**Written instruction**
Count the lines of the records below that contain the string "radio", and give only that number.

Start of Records for the exercise

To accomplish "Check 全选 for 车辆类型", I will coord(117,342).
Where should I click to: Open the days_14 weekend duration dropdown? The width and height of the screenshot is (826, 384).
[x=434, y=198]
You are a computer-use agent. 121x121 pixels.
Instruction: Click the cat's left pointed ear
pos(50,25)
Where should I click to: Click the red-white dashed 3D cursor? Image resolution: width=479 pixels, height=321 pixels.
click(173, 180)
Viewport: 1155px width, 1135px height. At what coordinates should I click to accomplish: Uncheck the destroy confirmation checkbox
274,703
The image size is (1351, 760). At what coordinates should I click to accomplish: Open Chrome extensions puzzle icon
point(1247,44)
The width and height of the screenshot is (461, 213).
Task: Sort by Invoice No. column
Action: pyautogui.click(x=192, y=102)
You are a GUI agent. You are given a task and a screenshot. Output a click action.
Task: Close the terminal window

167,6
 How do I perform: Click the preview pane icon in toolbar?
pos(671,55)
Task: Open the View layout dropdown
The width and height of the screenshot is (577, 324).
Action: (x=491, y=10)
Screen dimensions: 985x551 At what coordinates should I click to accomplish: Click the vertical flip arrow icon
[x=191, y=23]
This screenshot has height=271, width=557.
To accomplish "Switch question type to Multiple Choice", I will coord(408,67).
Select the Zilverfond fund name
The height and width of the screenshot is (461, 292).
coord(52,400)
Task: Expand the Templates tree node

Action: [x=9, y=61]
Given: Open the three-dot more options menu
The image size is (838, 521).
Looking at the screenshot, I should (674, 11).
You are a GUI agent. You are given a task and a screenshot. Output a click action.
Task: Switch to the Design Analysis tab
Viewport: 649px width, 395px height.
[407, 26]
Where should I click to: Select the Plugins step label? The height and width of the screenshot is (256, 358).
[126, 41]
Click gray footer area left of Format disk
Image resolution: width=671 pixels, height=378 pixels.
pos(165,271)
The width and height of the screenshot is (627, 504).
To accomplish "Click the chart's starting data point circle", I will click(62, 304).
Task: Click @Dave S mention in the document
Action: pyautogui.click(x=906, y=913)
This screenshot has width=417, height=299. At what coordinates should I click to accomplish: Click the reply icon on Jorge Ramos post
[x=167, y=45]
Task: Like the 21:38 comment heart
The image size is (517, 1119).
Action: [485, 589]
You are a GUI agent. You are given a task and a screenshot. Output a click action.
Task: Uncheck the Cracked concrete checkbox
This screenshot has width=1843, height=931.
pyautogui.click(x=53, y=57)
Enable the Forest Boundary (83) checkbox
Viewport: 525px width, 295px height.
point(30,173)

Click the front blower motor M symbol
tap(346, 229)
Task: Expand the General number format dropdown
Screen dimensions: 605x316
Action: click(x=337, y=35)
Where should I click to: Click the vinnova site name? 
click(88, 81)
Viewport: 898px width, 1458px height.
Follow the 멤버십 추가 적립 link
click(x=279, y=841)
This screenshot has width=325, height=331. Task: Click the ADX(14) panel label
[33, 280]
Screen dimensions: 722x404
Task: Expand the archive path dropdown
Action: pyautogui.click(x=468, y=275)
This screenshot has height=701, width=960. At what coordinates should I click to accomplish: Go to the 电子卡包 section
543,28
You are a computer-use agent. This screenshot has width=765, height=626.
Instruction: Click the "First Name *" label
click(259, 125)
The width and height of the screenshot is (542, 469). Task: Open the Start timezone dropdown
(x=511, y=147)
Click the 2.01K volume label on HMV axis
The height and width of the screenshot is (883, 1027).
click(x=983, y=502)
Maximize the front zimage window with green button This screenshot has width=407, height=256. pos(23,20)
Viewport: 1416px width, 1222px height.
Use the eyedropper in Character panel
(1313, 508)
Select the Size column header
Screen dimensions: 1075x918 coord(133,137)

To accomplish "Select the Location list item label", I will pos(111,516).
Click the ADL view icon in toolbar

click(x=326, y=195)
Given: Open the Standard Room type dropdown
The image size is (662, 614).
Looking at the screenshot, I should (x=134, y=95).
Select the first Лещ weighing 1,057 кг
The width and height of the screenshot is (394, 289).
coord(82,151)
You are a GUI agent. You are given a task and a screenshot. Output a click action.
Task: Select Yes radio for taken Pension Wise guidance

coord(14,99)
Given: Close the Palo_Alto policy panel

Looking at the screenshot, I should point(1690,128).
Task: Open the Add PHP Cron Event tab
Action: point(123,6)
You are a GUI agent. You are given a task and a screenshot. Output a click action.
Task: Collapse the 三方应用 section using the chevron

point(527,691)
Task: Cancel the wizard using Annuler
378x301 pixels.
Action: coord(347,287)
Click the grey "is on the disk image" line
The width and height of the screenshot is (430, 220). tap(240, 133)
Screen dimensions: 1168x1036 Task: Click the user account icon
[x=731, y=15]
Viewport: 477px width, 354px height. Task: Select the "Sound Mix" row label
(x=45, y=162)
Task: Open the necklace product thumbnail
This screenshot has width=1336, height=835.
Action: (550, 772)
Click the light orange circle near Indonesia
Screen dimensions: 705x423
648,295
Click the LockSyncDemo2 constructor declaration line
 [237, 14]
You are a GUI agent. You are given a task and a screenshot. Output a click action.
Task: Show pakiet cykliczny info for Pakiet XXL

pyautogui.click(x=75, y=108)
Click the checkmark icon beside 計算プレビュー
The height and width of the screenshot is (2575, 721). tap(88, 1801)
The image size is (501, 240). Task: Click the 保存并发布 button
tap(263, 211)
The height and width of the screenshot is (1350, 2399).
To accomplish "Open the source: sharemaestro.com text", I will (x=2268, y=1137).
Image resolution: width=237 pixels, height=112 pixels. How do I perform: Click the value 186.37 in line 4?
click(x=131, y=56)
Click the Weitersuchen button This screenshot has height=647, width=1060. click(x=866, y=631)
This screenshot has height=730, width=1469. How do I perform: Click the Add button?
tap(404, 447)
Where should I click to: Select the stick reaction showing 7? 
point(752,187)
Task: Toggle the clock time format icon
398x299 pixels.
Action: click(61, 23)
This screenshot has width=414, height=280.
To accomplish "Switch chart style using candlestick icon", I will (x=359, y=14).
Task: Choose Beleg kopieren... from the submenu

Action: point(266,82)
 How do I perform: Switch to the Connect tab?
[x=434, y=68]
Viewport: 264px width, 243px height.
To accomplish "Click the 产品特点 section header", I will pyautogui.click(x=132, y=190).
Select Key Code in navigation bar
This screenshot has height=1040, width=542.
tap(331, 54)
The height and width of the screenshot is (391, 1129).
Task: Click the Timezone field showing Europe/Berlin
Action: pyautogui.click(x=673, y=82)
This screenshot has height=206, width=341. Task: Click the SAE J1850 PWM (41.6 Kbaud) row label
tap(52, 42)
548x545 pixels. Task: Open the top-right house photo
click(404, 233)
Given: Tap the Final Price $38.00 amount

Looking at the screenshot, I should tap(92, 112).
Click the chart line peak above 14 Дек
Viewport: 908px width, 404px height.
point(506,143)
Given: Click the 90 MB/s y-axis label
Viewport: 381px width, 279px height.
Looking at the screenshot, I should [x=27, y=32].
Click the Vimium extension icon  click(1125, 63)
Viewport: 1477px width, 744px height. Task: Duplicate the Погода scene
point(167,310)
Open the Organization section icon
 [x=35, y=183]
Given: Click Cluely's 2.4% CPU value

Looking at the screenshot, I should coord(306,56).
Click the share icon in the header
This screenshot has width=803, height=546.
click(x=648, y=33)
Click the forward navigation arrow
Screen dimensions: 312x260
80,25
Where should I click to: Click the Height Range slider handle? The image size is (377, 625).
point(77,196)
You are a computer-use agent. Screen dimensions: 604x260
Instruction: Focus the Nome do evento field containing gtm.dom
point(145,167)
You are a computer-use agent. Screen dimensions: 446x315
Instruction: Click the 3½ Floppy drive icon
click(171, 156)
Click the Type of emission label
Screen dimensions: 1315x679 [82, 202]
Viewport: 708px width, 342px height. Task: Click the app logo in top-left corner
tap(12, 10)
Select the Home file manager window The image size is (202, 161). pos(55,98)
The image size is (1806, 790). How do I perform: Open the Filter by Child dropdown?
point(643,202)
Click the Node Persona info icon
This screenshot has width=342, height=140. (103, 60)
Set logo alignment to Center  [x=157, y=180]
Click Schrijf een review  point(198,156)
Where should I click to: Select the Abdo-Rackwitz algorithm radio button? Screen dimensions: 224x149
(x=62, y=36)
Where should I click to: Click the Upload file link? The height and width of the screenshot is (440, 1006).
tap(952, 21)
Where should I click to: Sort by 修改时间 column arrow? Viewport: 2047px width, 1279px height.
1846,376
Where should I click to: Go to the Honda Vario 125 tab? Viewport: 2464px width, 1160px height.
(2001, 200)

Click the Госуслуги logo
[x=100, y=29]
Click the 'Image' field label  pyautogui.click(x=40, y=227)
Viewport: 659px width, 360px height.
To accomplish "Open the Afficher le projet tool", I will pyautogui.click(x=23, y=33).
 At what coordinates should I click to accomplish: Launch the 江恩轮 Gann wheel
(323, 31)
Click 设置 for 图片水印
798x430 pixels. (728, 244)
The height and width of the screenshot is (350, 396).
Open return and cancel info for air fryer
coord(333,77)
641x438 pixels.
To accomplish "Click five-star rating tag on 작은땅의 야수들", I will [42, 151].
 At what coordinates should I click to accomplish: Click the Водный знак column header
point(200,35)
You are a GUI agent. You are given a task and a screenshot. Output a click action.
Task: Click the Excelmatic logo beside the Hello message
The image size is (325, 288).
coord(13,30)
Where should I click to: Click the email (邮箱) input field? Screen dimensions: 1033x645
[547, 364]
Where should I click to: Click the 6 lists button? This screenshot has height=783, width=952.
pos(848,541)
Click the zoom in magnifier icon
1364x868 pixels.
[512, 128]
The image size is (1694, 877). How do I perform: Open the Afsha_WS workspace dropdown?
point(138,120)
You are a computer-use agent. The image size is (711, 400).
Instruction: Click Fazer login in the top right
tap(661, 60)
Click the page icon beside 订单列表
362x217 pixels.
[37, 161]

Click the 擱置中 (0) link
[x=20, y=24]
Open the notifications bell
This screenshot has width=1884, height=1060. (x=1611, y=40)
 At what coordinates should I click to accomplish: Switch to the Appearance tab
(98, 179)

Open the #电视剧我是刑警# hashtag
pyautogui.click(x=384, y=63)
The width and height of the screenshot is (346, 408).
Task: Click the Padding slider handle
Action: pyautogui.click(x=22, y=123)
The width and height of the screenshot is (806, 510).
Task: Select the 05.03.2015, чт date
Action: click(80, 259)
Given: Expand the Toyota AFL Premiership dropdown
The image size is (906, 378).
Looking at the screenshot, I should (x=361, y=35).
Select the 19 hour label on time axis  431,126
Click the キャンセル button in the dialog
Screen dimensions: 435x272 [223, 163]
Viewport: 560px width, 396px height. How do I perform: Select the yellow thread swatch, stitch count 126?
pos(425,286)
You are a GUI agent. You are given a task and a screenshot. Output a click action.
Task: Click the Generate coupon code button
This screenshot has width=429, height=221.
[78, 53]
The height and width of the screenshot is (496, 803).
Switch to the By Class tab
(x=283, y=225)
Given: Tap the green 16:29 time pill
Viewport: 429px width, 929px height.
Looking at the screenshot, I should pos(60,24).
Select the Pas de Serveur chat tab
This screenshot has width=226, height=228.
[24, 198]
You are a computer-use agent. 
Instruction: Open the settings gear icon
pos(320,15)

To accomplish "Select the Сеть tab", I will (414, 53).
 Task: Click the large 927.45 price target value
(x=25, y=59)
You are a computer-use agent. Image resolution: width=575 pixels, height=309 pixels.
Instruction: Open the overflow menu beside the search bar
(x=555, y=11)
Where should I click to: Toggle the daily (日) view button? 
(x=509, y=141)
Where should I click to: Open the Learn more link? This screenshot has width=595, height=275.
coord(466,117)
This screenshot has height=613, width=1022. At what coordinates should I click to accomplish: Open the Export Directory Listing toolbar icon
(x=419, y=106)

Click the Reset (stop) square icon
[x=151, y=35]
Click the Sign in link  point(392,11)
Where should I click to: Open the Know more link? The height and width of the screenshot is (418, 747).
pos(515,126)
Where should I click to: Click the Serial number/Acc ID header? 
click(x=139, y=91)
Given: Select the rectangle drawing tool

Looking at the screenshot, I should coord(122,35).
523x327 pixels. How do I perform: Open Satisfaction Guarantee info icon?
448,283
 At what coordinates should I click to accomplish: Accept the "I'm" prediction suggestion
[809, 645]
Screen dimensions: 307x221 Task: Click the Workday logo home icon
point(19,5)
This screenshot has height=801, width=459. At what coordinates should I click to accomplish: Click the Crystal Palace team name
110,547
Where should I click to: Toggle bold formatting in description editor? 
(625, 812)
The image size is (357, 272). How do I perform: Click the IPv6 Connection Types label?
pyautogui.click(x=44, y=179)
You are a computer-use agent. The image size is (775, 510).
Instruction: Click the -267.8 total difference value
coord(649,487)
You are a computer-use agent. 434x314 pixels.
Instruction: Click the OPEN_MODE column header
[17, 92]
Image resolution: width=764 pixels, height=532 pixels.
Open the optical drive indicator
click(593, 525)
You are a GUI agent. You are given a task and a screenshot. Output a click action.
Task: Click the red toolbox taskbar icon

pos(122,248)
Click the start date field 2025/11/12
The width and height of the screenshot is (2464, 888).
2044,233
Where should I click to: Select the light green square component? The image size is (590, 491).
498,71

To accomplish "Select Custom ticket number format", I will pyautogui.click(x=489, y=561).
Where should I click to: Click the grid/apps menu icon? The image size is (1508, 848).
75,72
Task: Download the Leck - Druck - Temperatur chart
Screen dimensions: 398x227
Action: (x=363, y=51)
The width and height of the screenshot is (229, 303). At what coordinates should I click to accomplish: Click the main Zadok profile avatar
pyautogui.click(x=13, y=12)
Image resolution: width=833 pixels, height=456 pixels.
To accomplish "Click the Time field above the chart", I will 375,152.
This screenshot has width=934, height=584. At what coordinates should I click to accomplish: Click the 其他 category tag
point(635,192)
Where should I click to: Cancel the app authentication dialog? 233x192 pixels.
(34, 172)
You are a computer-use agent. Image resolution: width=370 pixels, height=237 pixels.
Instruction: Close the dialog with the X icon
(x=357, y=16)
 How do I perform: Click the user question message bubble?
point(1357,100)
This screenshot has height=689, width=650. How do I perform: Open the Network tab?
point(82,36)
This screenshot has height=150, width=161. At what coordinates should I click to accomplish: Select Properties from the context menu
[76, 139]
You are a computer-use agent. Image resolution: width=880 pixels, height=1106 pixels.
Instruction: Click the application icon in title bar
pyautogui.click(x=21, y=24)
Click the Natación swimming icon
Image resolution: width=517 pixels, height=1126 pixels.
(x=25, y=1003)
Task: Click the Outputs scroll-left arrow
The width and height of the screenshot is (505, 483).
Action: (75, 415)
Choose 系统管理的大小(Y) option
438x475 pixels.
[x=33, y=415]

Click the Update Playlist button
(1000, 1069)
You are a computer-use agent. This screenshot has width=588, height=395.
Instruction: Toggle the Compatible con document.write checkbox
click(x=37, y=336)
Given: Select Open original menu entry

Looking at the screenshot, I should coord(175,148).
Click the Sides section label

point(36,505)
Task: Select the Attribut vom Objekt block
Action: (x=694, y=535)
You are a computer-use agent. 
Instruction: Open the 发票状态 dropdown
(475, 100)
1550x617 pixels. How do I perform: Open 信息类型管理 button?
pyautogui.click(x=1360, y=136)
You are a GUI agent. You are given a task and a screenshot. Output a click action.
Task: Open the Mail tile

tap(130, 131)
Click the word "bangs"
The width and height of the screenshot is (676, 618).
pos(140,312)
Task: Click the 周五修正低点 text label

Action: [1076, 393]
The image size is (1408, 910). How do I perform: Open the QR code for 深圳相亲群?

End of Records for the exercise

**Output below**
2